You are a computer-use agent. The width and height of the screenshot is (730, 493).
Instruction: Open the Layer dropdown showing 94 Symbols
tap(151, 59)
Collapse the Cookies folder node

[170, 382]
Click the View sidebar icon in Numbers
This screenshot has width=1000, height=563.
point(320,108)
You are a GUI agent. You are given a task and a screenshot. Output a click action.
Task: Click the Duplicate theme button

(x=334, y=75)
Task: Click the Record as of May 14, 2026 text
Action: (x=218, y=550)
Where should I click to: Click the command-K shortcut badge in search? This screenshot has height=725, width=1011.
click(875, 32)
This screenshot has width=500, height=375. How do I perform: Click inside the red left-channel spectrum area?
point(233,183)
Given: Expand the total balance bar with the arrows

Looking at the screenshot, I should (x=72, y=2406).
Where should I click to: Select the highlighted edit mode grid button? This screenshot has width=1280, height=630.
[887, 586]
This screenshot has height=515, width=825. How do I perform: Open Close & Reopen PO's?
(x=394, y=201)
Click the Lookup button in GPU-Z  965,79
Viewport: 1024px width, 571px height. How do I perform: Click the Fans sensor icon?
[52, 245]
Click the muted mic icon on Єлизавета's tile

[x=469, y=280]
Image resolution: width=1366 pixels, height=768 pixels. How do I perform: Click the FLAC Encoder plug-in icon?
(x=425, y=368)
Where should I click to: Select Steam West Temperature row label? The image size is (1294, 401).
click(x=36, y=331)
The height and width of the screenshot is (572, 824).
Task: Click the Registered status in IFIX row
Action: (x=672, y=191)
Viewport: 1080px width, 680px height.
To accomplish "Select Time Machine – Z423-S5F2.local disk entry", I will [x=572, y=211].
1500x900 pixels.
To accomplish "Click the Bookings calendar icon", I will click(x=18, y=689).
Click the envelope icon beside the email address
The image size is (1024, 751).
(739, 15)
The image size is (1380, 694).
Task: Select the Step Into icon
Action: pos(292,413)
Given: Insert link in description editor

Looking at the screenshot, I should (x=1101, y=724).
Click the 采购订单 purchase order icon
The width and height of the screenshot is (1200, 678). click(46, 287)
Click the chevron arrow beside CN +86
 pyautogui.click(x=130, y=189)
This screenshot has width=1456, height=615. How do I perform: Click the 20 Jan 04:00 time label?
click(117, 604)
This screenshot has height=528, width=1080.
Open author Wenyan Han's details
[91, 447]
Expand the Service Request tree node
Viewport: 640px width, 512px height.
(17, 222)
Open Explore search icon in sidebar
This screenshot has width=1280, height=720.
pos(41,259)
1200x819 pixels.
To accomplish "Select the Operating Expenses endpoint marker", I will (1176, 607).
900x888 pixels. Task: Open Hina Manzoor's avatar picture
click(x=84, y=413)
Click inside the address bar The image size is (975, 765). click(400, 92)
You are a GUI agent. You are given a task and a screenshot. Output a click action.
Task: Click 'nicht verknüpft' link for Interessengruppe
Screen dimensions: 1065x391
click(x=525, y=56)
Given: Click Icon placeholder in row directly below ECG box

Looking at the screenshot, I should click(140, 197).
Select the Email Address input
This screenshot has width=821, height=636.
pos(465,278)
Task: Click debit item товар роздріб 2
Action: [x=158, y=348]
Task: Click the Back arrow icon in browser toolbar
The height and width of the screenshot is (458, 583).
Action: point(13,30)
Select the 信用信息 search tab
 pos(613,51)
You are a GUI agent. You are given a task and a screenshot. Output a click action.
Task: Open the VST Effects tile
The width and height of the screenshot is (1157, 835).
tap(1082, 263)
------------------------------------------------
→ Aim of the exercise
Would you print exactly, and only, the lines of the data above from the line with "Viewport: 1024px width, 571px" through the line with "Click the envelope", inclusive?

→ Exercise result
Viewport: 1024px width, 571px height. How do I perform: Click the Fans sensor icon?
[52, 245]
Click the muted mic icon on Єлизавета's tile

[x=469, y=280]
Image resolution: width=1366 pixels, height=768 pixels. How do I perform: Click the FLAC Encoder plug-in icon?
(x=425, y=368)
Where should I click to: Select Steam West Temperature row label? The image size is (1294, 401).
click(x=36, y=331)
The height and width of the screenshot is (572, 824).
Task: Click the Registered status in IFIX row
Action: (x=672, y=191)
Viewport: 1080px width, 680px height.
To accomplish "Select Time Machine – Z423-S5F2.local disk entry", I will [x=572, y=211].
1500x900 pixels.
To accomplish "Click the Bookings calendar icon", I will click(x=18, y=689).
Click the envelope icon beside the email address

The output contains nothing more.